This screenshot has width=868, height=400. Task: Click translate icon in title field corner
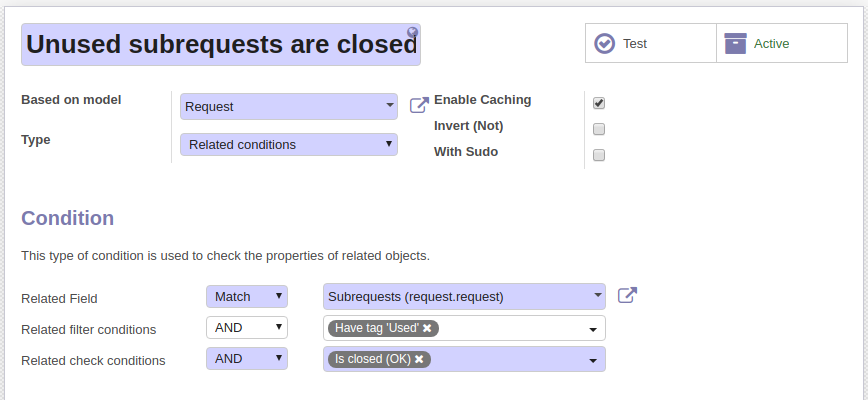click(412, 32)
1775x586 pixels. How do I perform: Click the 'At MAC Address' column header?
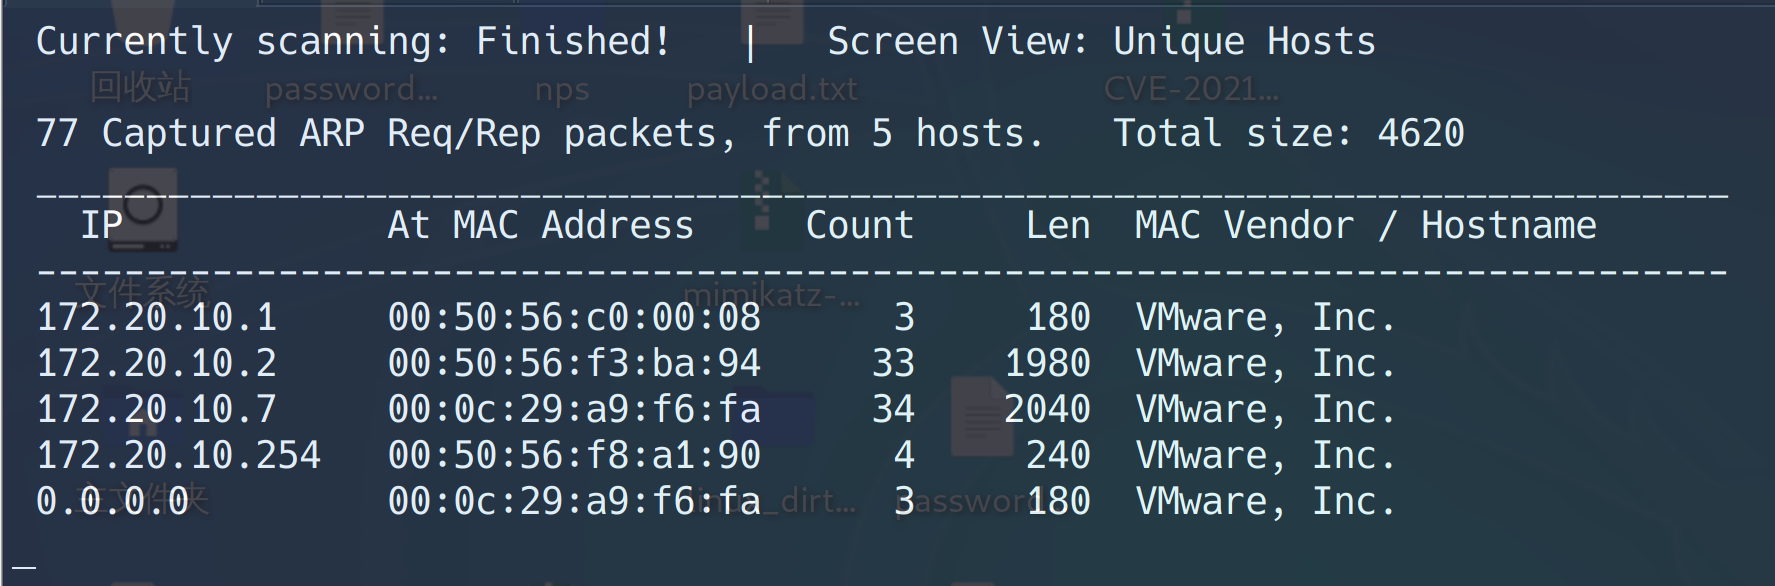[x=540, y=226]
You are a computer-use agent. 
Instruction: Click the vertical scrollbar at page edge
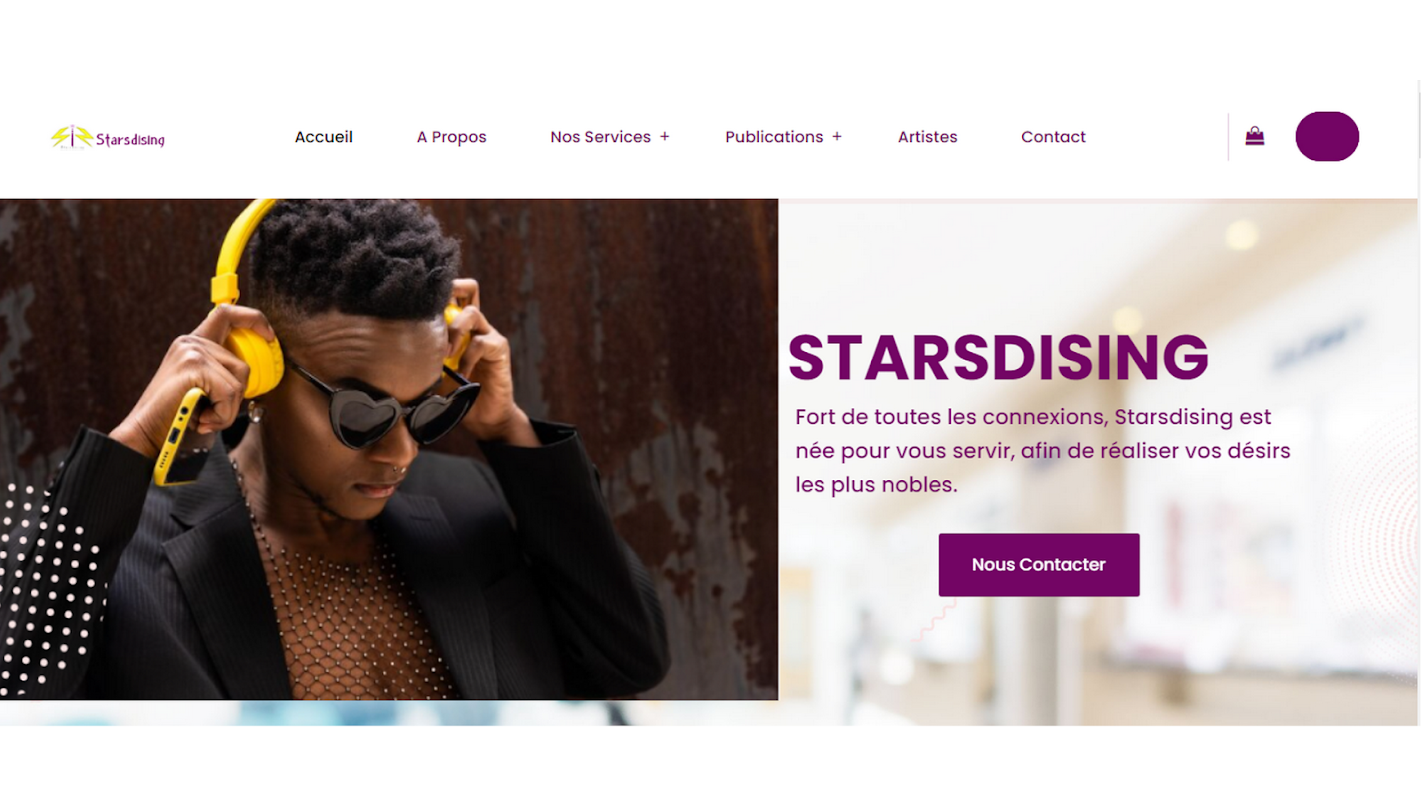point(1419,400)

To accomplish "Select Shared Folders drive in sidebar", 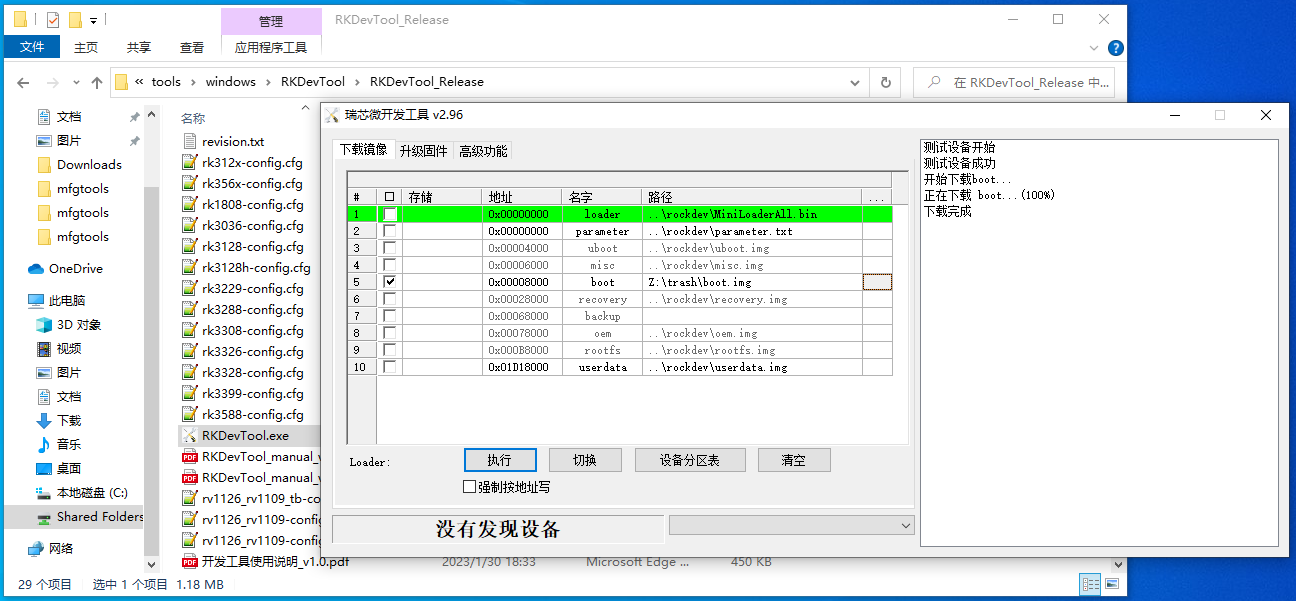I will coord(99,517).
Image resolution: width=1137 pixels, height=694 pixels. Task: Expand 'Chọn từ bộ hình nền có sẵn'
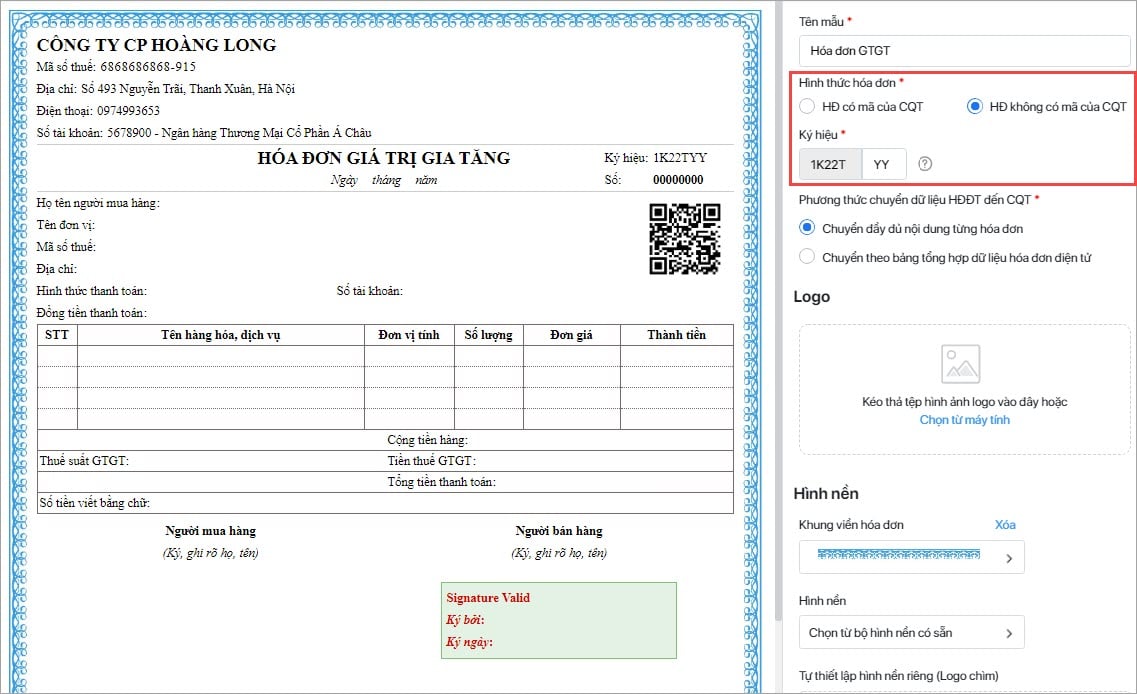pos(910,633)
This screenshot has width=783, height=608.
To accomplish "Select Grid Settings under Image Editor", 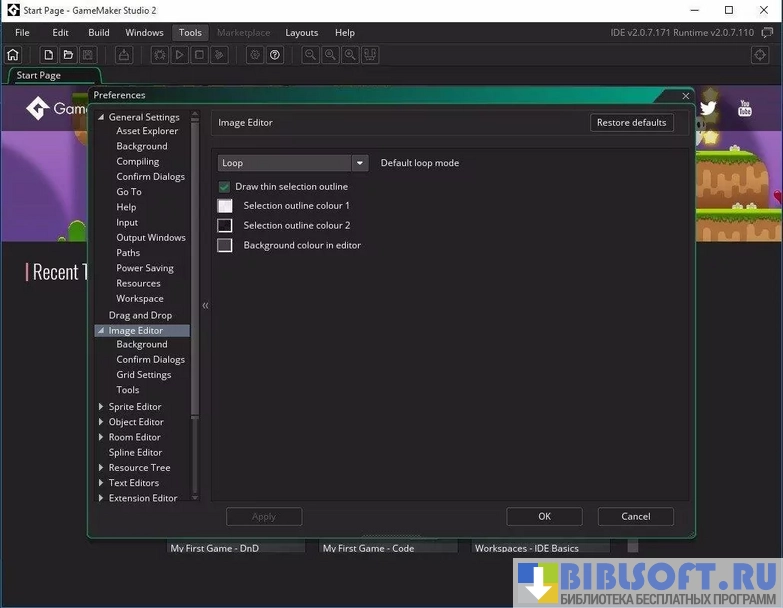I will (143, 375).
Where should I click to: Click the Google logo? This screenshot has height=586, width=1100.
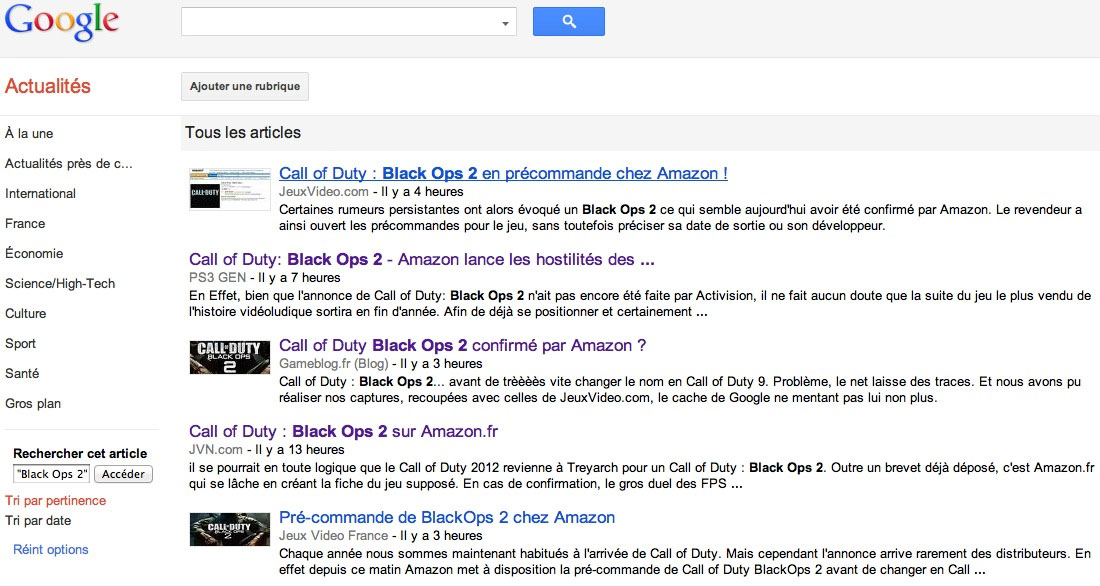[x=62, y=22]
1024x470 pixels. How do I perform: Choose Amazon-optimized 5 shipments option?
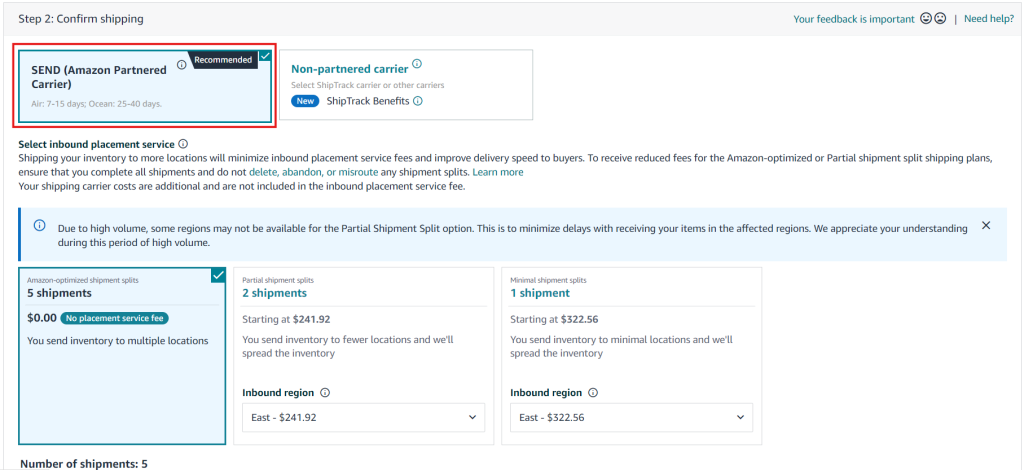click(121, 355)
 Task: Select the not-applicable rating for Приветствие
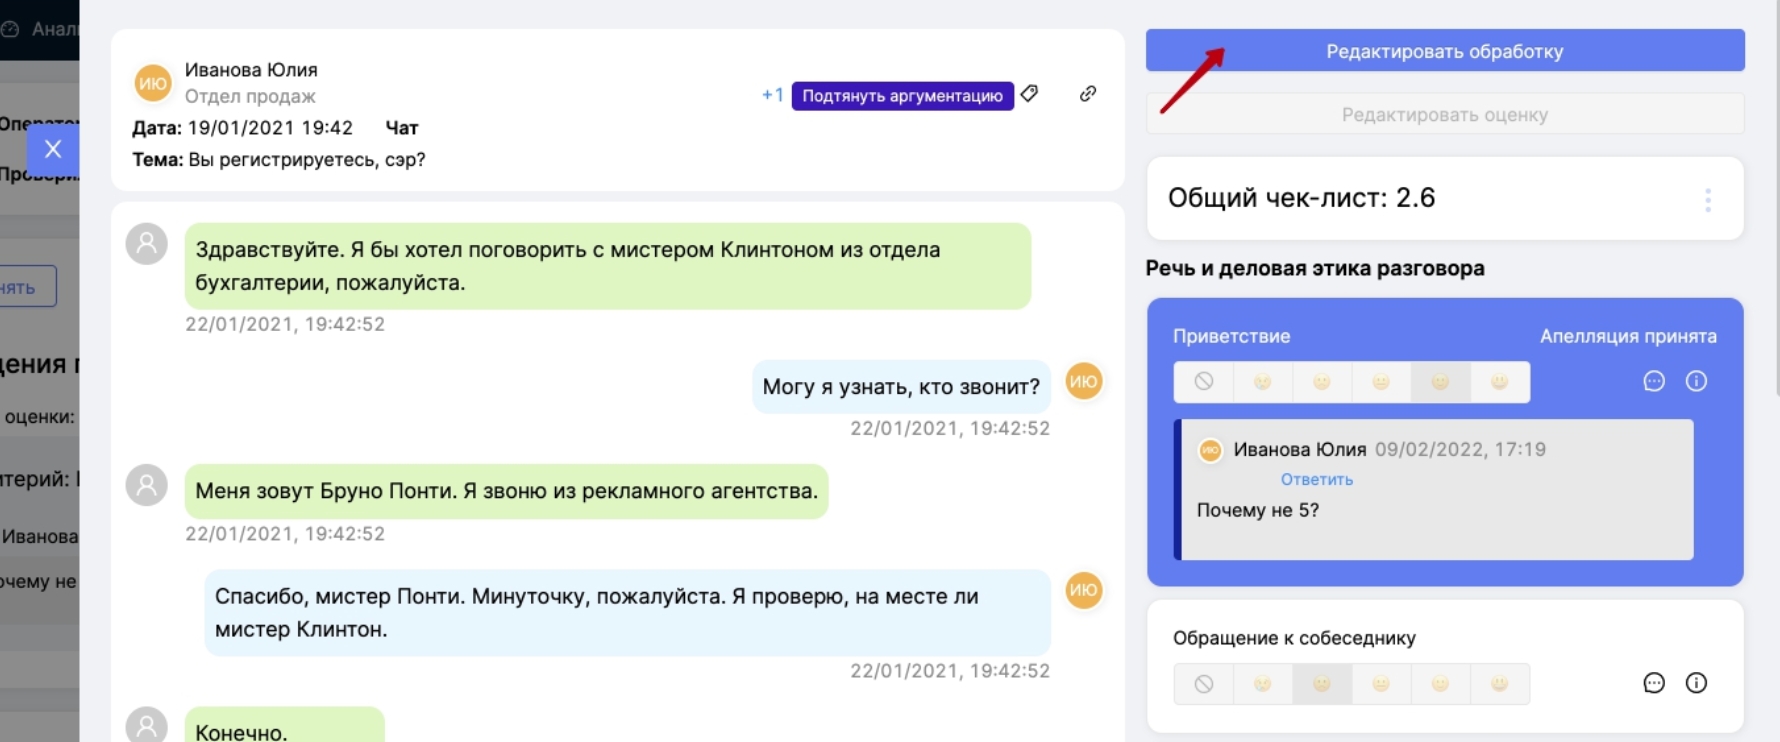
§
(TASK DESCRIPTION):
With the pictures omitted, copy exactly the lines from the line that contains "1024x470 pixels. How" through the end of the material.

(PROBLEM SOLUTION):
1024x470 pixels. How do I perform: Choose Amazon-optimized 5 shipments option?
click(121, 355)
 Task: Select the not-applicable rating for Приветствие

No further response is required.